### Work to complete
Reproduce the forum thread about spending savings on a BOL word for word, in full.

### Document excerpt
# Use savings for my BOL



## Dirk (Mar 4, 2015)

Currently I am spending a big part of my savings for my BOL. Even if trouble isn't coming, it is a nice place to stay. Further, we later plan to sell our normal house and move to this place. So the question is, is it a good idea to spend a big part of my savings on a BOL?


----------



## darsk20 (Jun 1, 2015)

Interested to hear responses to this.


----------



## Prepadoodle (May 28, 2013)

How can you go wrong?

If you plan to live there full time and be more self sufficient, it sounds like a great idea to me. You would be better off if something happens, and better off if nothing happens.

I would love to hear more about your plans.


----------



## A Watchman (Sep 14, 2015)

Why not invest some of your savings in your planned lifestyle/location change? You have to live somewhere, might as well be your BOL.


----------



## MaterielGeneral (Jan 27, 2015)

What about your employment. If you move to the BOL how will you work?


----------



## Prepared One (Nov 5, 2014)

I like the idea of investing in your BOL. That is my plan currently. To buy a place far removed from the cities and then move there. I am currently looking at properties that suite the wife an I. We have a large house now that is way to big for us and we both want out of this damn city so that is our end game. I have logistics to work out of course. As long as you have some reserve money set back I like your idea.


----------



## Smitty901 (Nov 16, 2012)

Your preps should have a dual pay off any time you can make it happen. That is smart prepping. 38 years ago when I purchased this farm they said I was nuts. I wanted it to stay in the family and paid a bit extra so no one could say I got deal. Well those same people now call me a lucky SOB. Confusing how I could be both. 
Every change to this property even building the new house was weight against preparing and living out our lives here.
Wife's flower and sun room becomes a place to start garden plants early, even grow indoors if needed.
Bike room becomes an armory . Basement becomes living area to conserve heat ect, for now it serves many uses and the reinforce safe room is always a good idea for storms of any kind.. Until SHTF just changes to enjoy.


----------



## Slippy (Nov 14, 2013)

### Data section

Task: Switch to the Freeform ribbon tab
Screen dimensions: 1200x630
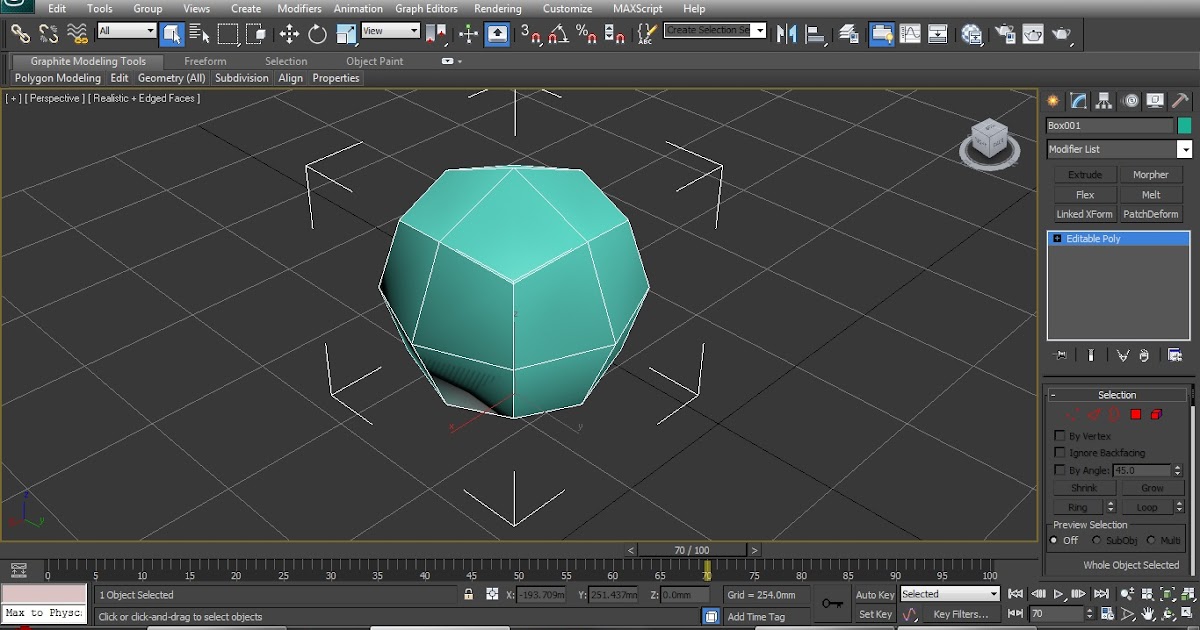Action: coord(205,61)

--

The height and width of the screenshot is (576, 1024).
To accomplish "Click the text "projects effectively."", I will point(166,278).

### Exercise output
# Use savings for my BOL



## Dirk (Mar 4, 2015)

Currently I am spending a big part of my savings for my BOL. Even if trouble isn't coming, it is a nice place to stay. Further, we later plan to sell our normal house and move to this place. So the question is, is it a good idea to spend a big part of my savings on a BOL?


----------



## darsk20 (Jun 1, 2015)

Interested to hear responses to this.


----------



## Prepadoodle (May 28, 2013)

How can you go wrong?

If you plan to live there full time and be more self sufficient, it sounds like a great idea to me. You would be better off if something happens, and better off if nothing happens.

I would love to hear more about your plans.


----------



## A Watchman (Sep 14, 2015)

Why not invest some of your savings in your planned lifestyle/location change? You have to live somewhere, might as well be your BOL.


----------



## MaterielGeneral (Jan 27, 2015)

What about your employment. If you move to the BOL how will you work?


----------



## Prepared One (Nov 5, 2014)

I like the idea of investing in your BOL. That is my plan currently. To buy a place far removed from the cities and then move there. I am currently looking at properties that suite the wife an I. We have a large house now that is way to big for us and we both want out of this damn city so that is our end game. I have logistics to work out of course. As long as you have some reserve money set back I like your idea.


----------



## Smitty901 (Nov 16, 2012)

Your preps should have a dual pay off any time you can make it happen. That is smart prepping. 38 years ago when I purchased this farm they said I was nuts. I wanted it to stay in the family and paid a bit extra so no one could say I got deal. Well those same people now call me a lucky SOB. Confusing how I could be both. 
Every change to this property even building the new house was weight against preparing and living out our lives here.
Wife's flower and sun room becomes a place to start garden plants early, even grow indoors if needed.
Bike room becomes an armory . Basement becomes living area to conserve heat ect, for now it serves many uses and the reinforce safe room is always a good idea for storms of any kind.. Until SHTF just changes to enjoy.


----------



## Slippy (Nov 14, 2013)